• _Text section_:
════════════════════

Karl Schamotta December 22, 2016

– US Q3 GDP Revised Higher

– CAD Inflation Misses Mark

– GBP Creeps Lower Against USD, EUR

 

Good morning. Global markets are very, very quiet this morning as investors prepare for the holiday slowdown. Foreign exchange markets are especially silent with no major moves overnight. The dollar took a little dip on Wednesday and continues its slide this morning despite some stronger US GDP figures. The euro is trading steadily, with European bourses mostly flat, even as Italian policymakers prepare to nationalize Monte dei Paschi, the world’s oldest and most troubled bank. Sterling crept lower, hitting a one-month low versus the greenback and a two-week low against the euro as some last minute Brexit fears hang over the market like a thick London fog. It was an especially quiet Asian session with no data to speak of. The Japanese yen strengthened again and is now more than 1 percent higher, off this week’s lows versus the dollar. North American equities are poised to open slightly lower, with all eyes on the Dow Jones and its assault on 20,000.

════════════════════

• _Request 1_:
Tally the lines of the records that contain the string "into", and give only the number.

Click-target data
════════════════════

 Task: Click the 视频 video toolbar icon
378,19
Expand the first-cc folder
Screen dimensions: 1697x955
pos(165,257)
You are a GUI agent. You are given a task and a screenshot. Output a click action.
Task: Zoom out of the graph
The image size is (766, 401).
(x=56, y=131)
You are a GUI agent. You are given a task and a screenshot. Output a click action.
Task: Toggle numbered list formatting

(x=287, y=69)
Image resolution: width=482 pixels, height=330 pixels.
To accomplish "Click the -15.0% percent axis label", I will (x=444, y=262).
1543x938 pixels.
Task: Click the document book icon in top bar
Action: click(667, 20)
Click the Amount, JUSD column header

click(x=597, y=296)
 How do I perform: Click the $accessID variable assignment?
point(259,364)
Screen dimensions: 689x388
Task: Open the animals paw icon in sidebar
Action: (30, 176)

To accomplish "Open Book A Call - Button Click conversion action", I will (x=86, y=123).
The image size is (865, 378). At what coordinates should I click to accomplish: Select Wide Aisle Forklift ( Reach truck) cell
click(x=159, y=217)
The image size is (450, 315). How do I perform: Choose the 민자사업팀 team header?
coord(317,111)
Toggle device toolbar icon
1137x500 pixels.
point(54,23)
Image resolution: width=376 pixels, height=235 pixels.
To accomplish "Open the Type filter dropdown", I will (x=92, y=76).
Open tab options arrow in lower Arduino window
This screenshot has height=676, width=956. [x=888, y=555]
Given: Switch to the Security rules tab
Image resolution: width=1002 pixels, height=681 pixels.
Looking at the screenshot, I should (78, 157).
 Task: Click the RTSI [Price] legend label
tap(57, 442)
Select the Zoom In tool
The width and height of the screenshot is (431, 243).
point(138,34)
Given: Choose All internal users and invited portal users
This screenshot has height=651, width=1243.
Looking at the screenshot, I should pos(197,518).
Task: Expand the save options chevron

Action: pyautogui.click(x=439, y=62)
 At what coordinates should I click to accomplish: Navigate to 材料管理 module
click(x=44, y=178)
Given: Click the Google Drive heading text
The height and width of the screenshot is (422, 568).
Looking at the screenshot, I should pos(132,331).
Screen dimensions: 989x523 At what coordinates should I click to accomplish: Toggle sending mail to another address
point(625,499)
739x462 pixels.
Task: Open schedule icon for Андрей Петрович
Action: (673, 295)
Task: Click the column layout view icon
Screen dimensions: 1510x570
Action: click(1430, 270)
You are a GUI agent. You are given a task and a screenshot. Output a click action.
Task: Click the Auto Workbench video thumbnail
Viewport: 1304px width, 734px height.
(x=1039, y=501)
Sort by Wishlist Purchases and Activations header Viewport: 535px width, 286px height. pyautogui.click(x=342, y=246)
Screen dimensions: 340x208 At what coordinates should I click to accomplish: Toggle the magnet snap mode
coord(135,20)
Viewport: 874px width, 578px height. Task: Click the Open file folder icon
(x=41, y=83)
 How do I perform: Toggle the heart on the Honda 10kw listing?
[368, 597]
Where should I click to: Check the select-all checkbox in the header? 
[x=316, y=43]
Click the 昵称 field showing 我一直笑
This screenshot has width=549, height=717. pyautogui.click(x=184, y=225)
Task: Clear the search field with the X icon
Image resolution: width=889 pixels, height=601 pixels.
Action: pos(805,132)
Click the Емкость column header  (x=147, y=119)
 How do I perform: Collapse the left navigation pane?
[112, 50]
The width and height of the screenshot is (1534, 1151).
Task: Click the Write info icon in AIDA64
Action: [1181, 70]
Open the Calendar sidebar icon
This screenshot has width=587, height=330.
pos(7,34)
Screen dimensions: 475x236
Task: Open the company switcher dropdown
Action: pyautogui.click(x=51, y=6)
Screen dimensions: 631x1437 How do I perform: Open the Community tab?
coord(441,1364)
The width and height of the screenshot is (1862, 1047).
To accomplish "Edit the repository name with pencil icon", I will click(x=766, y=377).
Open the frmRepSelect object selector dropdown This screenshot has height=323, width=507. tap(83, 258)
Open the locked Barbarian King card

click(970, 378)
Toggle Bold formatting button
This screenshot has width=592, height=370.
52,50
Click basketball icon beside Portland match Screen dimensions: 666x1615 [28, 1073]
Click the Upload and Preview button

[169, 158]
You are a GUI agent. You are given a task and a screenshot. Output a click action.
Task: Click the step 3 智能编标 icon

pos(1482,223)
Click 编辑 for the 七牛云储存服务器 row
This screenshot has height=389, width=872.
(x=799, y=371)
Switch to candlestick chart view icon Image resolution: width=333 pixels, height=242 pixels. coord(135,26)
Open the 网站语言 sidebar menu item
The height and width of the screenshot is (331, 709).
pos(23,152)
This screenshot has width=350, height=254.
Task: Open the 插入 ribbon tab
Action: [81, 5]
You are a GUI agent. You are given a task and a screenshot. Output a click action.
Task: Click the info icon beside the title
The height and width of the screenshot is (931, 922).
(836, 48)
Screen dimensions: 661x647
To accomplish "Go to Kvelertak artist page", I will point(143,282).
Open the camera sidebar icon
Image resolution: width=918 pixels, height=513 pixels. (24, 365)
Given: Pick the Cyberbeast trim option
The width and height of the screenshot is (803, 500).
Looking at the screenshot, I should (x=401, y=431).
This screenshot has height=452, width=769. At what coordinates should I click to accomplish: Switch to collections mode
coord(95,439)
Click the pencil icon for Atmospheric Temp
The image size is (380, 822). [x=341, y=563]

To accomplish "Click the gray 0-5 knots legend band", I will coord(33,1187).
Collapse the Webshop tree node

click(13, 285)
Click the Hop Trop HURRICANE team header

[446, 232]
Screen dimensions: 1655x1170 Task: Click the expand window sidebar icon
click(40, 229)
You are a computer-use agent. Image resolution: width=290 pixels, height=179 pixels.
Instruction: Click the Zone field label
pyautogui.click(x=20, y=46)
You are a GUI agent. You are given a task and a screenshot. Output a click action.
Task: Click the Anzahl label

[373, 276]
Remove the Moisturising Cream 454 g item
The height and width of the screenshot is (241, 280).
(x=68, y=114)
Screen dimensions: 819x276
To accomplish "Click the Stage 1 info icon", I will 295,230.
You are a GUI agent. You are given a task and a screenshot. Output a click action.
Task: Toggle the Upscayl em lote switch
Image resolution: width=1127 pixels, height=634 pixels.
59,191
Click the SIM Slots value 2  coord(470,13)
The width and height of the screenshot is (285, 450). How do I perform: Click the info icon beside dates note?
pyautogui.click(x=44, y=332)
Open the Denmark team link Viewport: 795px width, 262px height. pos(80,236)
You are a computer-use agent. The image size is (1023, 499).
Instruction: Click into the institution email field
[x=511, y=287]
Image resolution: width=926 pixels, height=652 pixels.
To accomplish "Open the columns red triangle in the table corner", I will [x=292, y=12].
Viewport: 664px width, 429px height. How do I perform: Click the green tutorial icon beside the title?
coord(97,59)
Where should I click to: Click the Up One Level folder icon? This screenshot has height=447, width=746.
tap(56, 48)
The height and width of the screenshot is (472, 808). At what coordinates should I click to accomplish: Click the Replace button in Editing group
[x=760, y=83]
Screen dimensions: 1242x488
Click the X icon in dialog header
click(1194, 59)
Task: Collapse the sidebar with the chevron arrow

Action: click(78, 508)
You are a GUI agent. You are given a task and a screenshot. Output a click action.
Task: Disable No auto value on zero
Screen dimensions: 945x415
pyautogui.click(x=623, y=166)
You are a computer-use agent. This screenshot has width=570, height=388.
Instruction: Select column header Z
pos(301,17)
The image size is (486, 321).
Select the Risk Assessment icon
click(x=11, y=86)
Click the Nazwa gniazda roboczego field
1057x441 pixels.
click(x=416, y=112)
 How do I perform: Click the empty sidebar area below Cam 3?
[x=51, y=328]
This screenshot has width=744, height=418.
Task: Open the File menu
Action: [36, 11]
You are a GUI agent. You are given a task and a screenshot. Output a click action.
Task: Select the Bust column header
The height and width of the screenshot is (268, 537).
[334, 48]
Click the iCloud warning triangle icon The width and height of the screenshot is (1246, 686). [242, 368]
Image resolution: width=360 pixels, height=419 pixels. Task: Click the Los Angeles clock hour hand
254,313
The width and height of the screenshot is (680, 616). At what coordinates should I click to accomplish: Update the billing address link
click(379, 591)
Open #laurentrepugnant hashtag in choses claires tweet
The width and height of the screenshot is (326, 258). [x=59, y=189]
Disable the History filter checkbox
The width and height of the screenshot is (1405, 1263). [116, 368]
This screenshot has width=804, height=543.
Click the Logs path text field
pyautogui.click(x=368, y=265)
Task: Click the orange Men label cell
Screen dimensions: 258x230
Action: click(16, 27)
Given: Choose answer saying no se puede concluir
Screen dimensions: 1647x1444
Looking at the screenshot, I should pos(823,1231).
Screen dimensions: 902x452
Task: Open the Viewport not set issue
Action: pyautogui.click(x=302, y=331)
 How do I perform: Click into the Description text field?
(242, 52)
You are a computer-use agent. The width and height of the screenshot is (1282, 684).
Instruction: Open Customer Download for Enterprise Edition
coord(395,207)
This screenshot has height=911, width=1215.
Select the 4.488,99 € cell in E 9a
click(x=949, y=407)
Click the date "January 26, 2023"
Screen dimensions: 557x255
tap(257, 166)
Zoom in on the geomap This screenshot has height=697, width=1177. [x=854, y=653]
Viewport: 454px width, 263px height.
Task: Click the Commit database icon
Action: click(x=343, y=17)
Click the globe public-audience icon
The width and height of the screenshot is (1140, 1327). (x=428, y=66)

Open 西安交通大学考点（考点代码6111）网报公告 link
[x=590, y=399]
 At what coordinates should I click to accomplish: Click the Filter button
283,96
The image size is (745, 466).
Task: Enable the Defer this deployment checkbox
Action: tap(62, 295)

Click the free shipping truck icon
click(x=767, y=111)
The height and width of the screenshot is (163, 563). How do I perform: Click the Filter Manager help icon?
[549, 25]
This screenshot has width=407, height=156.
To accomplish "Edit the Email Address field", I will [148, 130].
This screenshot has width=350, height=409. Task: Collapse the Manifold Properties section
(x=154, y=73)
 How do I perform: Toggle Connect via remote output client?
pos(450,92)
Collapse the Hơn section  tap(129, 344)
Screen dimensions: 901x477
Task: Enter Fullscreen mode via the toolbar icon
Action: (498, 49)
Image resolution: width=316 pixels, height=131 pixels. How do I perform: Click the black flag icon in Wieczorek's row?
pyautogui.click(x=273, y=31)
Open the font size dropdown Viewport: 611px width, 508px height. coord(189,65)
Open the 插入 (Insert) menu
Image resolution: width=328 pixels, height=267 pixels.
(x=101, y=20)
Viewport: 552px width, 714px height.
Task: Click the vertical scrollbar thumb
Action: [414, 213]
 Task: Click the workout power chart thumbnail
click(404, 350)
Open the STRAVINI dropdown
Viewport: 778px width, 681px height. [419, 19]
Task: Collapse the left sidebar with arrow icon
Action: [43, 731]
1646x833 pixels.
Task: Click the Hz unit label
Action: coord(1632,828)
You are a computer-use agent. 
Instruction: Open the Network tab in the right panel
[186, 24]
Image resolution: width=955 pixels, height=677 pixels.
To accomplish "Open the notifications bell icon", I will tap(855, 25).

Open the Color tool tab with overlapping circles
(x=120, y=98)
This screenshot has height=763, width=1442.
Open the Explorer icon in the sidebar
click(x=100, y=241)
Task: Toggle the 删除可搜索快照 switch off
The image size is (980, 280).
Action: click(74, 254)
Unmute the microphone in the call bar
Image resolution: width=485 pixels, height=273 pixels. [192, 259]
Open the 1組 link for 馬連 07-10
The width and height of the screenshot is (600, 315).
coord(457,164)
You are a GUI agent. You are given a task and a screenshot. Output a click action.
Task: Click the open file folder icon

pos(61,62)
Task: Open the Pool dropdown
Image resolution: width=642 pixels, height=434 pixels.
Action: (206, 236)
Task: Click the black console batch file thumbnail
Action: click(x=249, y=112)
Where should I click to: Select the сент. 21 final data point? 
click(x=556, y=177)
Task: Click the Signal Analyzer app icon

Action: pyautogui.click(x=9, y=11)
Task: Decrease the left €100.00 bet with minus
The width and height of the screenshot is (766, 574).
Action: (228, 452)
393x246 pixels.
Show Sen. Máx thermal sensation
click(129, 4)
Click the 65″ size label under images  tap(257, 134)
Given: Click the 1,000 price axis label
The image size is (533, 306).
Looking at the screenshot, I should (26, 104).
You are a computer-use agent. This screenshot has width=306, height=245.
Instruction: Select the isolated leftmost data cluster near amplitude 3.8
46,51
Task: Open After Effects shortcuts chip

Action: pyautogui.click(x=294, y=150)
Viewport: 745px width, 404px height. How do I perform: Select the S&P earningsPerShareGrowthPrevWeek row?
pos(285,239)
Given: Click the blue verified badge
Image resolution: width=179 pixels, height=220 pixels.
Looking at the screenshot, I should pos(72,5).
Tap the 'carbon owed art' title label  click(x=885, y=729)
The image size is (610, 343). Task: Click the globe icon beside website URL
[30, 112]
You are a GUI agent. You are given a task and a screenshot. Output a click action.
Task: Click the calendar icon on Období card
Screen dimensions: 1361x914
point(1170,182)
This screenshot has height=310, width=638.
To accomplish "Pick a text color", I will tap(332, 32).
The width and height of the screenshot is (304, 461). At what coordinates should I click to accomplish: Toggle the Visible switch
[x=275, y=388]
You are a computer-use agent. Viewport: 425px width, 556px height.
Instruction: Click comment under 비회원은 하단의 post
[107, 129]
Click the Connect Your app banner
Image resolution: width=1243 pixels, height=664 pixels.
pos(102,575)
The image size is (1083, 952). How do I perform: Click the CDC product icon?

════════════════════

• _Request 2_:
Carry the currency market commentary further from where it stops.

• _Task response 1_:
2

• _Task response 2_:
As earlier reported, the US dollar took a little dip on Wednesday, perhaps a victim of some end of the year profit taking? Yesterday, it was reported that existing home sales rose 0.7 percent in November, to 5.61 million homes, versus expectations of only 5.20 million. This was the highest figure since February 2007 and further underscores the growing momentum in the American economy. The fact the US dollar could not rally further on such a bullish result is quite interesting, especially as equities failed to make new gains as well. This morning, it was reported that 275k Americans filed first-time unemployment claims for the week ending December 16th – another very strong number, despite missing expectations closer to 260k. Finally, we had the final revision to Q3 GDP which showed once and for all the US grew at an annual rate of 3.5 percent. This third and final revision is much stronger than the +2.3 percent increase originally recorded. New home sales and consumer confidence figures finish off the second to last week of 2016 tomorrow morning.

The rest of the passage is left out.